Concernant la biodiversité, nous utilisons des semences de variétés anciennes, le plus locales possible, et nous produisons nous-même une partie de nos graines. De plus, nous mettons en place diverses actions pour favoriser la biodiversité animale, telles que : jardin fleuri, hôtels à insectes, …

Concernant les gaz à effet de serre, lors de la production, du transport, de la transformation, et de la conservation des aliments, déjà nous n’utilisons pas d’engin motorisés, donc pas de pétrole, certainement pas pour transporter les récoltes sur les 30 mètres qui séparent la cuisine du fond du jardin ; nous cuisinons presque exclusivement au bois, et nous conservons principalement les aliments grâce à la stérilisation que nous effectuons, elle aussi,  au bois.

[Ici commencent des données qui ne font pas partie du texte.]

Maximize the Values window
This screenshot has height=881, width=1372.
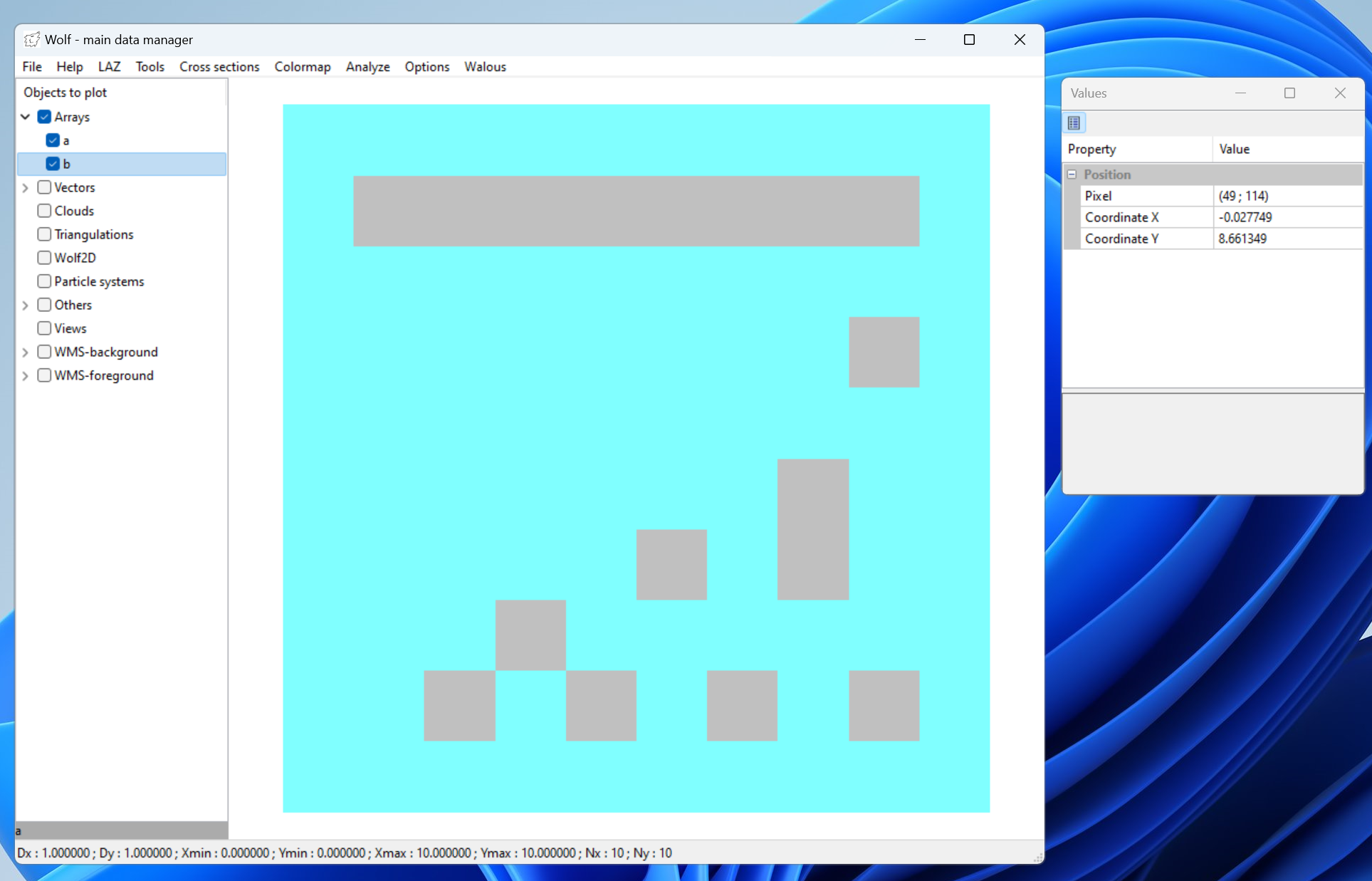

Et enfin, concernant le gaspillage d’aliments, à toutes étapes de la chaîne production – consommation,  nous pensons sincèrement que cela n’existe quasiment pas chez nous. En effet, même si quelques pertes sont toujours possibles,  ce qui est produit est consommé, si pas par nous, par les animaux, et, dans le pire des cas, ce qui n’est pas consommé, même par les animaux, est utilisé pour la fabrication du compost.  Certes, dans ce cas, ce n’est plus une consommation alimentaire, mais cela ne finit pas non plus dans les poubelles.

Et puis, à ces résultats pratiquo-pratiques, il est une autre dimension qu’il nous faut ajouter. C’est la dimension du plaisir de cultiver notre jardin, et de profiter d’une alimentation saine, produite par nos soins.